The Honors Integrative Studies program serves as a campus-wide hub for the work of academic integration. In its broadest and most common usage, the word "integration" suggests bringing together disparate parts to form a whole. In Honors Integrative Studies, we intentionally and thoughtfully pursue four kinds of academic integration:
- Faith and Reason: Integrating faith and reason is implied in the very motto of the University, religio et eruditio, and is central to the purpose of any Christian university.
- Humanities and Sciences: All truth is God's truth. While disciplinary silos have their uses, they are counterproductive to Christian formation if they prevent seeing the whole of creation as a purposeful unity. So we put a wide array of academic disciplines into conversation with one another.

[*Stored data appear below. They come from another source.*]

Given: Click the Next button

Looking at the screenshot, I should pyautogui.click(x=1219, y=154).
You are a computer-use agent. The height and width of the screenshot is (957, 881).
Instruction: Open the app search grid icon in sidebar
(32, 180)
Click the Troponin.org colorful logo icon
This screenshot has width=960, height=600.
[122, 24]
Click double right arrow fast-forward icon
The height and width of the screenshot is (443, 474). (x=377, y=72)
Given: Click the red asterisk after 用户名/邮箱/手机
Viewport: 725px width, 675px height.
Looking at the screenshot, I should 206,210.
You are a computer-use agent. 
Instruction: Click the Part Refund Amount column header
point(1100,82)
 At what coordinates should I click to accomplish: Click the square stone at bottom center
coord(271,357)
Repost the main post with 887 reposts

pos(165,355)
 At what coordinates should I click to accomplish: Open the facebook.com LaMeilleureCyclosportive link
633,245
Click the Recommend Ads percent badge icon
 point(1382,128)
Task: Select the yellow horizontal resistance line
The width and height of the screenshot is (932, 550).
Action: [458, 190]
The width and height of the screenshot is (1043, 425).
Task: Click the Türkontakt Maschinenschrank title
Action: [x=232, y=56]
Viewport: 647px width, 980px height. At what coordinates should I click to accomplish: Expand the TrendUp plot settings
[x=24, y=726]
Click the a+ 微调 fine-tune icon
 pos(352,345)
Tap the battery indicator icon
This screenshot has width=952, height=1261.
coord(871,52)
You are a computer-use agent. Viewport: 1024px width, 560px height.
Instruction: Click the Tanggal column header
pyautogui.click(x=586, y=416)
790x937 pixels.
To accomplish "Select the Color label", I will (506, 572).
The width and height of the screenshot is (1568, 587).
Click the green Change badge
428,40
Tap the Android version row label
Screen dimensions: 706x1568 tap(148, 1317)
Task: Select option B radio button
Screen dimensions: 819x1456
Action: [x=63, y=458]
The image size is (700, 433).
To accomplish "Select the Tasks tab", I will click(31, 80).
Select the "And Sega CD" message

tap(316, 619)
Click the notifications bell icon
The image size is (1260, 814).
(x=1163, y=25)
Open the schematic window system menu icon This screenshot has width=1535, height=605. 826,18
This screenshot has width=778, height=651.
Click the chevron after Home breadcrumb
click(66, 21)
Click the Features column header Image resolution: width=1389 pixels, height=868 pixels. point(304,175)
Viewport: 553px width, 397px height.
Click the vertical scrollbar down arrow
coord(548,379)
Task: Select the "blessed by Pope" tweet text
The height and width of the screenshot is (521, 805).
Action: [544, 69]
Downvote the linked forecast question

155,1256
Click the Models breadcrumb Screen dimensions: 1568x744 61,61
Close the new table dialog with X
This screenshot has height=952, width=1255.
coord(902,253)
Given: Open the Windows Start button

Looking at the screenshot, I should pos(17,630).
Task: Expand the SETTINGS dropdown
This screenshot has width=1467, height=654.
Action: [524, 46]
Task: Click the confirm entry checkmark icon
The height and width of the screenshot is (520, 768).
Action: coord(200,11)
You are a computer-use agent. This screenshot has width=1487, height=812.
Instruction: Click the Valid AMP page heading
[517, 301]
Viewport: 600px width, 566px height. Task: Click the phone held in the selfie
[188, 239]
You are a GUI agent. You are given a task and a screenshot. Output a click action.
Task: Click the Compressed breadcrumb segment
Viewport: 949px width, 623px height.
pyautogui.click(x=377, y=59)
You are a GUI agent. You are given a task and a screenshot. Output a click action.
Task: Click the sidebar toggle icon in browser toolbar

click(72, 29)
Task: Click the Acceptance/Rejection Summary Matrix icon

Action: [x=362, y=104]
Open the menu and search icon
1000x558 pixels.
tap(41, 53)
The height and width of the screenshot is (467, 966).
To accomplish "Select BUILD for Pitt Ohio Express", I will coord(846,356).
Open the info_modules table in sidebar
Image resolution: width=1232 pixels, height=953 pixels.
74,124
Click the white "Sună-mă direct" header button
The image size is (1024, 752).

- Theory and Practice: Faith without works is dead (Jas 2.26); doing without understanding is also dead (Mk 7.1-8).
- Head and Heart: Aligning the intellect and the emotions with the truth is a particularly important task for Christian discipleship in the context of late modernity, for "what we love we grow to resemble" (Bernard of Clairvaux).
Moreover, our English word "integrate" ultimately derives from a Latin word meaning “to make whole” or “to restore.” Our work in Honors Integrative Studies is, then, redemptive work, offering both students and faculty the tools to participate in the Lord's ongoing work of re-creation, of making all things new (Rev 21.5).